Wednesday, January 25, 2012

Do You Believe In Fagic?

After my break-up with The Dean, I started seeing this LSU theatre major named Michael. I met Michael on the dance floor of Splash, the Mecca of gay bars to 19-year-old me. Although I frequently popped in on the staple gay bars of Downtown New Orleans, Splash in 2007 was different. It played better music and always had a better quality of patron. Nola's Oz had the volume, but Splash definitely had Louisiana gay bars corned when it came to packing the house with cute, ignorant, eager college guys. Geaux Tigers, I guess. But the best part about Splash was its fagic (fag magic). To this day, after several dozen visits, I've never had an uneventful night in the puddle. Either something horrifyingly traumatizing happens (walking in on your ex getting pressed up against a bathroom stall) or fantastic (hooking up in the same bathroom stall with a fully mohawked American Idol reject) happens to me every time I make the trip. Lose yourself in the occasional foam or shake your ass to Ida Corr on top of a block with seven strangers, none of whom are confined to ironic torso fabric. It's pure fagic.
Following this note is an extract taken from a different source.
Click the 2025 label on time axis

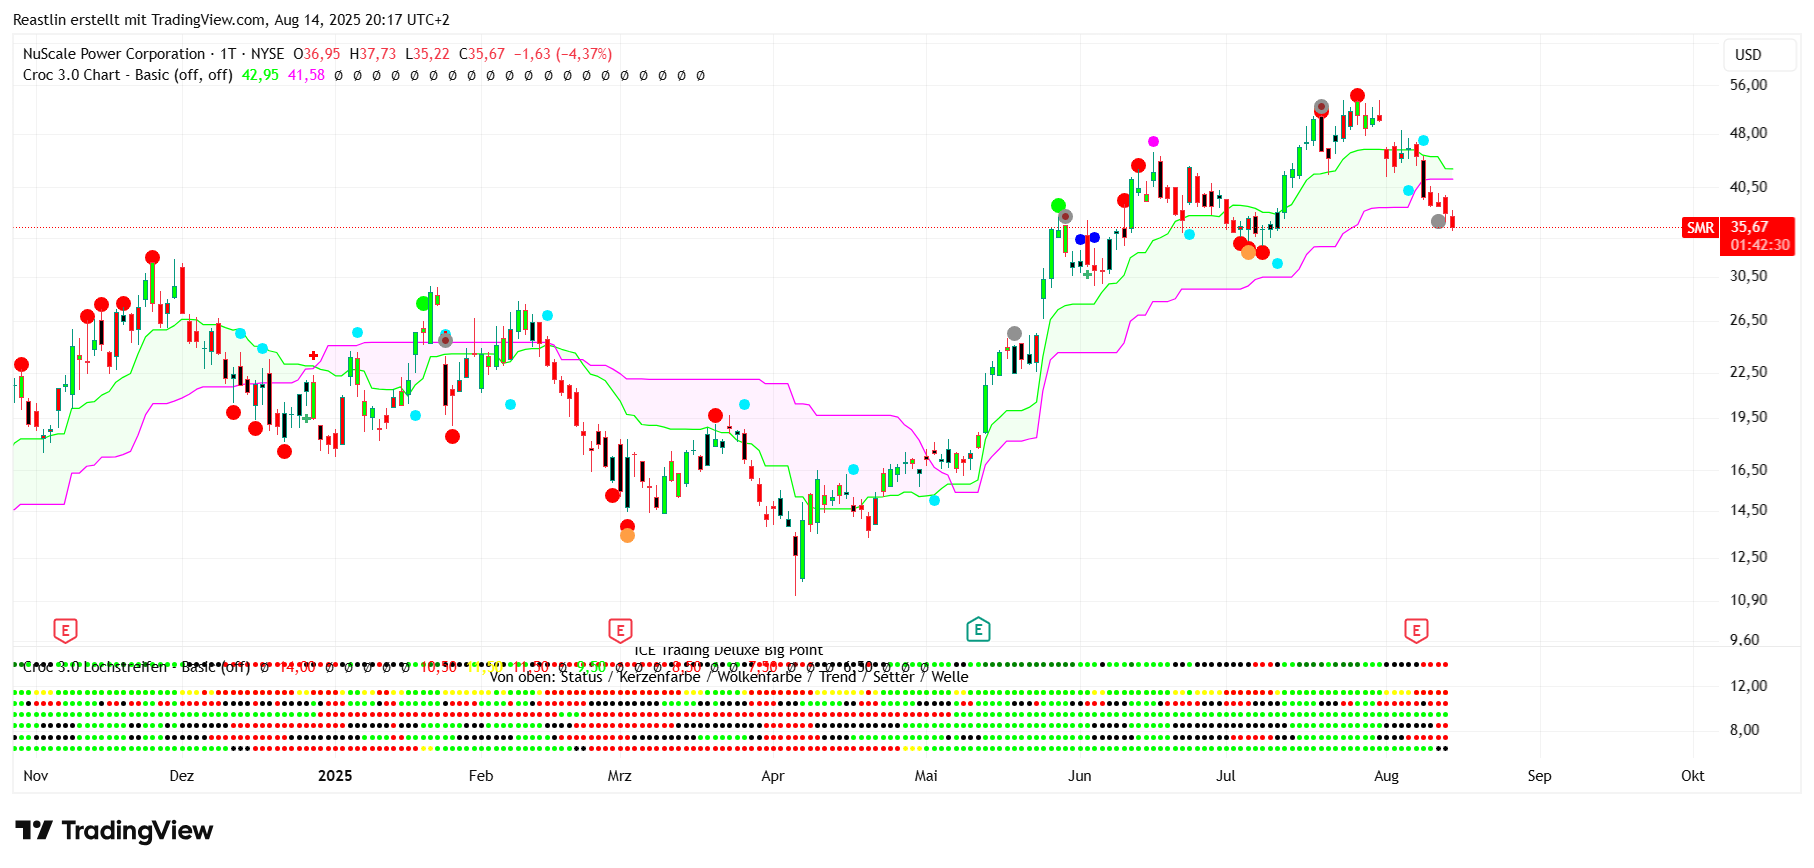click(335, 776)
But the most tangible fagic of Splash was its power to bring people together. I'm well aware of the nature of the teenage homo. He's not wasting a trip to an out-of-town gay bar without hooking up with something. And since Splash distracted you with sporadic blasts from ice-cold, overhead CO2 jets and alternating Britney/Madonna remixes, you had to scramble at the eleventh hour for available dong. But learning to embrace the distractions and trust in the fagic will likely result in dong finding you before the house lights ignite, which is how I met Michael.

It's a quarter 'til last call and I'm knocking on blackout's door. In my state, I'm allowing this guy wearing a pink flannel-pattern shirt and an Acutane-level pizza face to grind on me. After a few minutes of me doing my best Lil Mama impression ("Lipgloss" was the national anthem at the time), I decide to turn around and face him for a few circular hip thrusts. Choosing ignorance, I never look him directly in the face. Instead, I distract myself with lights and the guy dancing behind Medium Pepperoni (which is what I'm now calling the boy whose crotch is banging against mine). The guy behind MP catches me staring, saunters over, and begins dancing on MP from the back. Now I'm face-to-face-to-face with MP and this guy, who is a remarkable dead ringer for a live-action Jimmy Neutron. His "fuck me" eyes and smile are only amplified by his shimmying and tongue wagging when he dances. I'm a sucker for a guy who's willing to put himself out there, especially if he's not doing it right.

With MP between us, J.Neutron and I continue to graze one anothers' forearms and exchange expressions that say, "I'm the weird kind of horny right now. The kind that isn't concerned with how I'm getting home later."

The music tumbles to a dull pulse and the crowd is herded outside to the widely-known and never revered Meat Market. The Market is Splash's sprawling parking lot, and it serves as the last resort destination for hasty tricking. Guys mill around and make their final selections, then slink away to their respective Civics. Here, by the grace of Gaga, MP has augmented his focus to my best friend and choice wingman, Trey, and seems to be enjoying the returned interest. Meanwhile, J.Neutron is alternating glances between my crotch and the gravel. "I'm Ryan!" I yelp with a stiff, sideways hand extended. "Michael," he says, brandishing a goofy, confident smile and sqeezing his fingers around mine. I remind myself a week after we've been hanging out that this was the exact moment that I knew it was a sure thing.

The relationship never went anywhere that either of us would consider cumbersome, and seemed over before it started. But my takeaway was the simple affirmation that sometimes people can literally walk up to you and become instantly memorable. I didn't seek Michael out or work hard to get his attention. He just danced his way over and made a lasting impression. And that was proof enough for me that serendipity is half of what brings people together. The rest has something to do with motive, interest, and maybe a little fagic.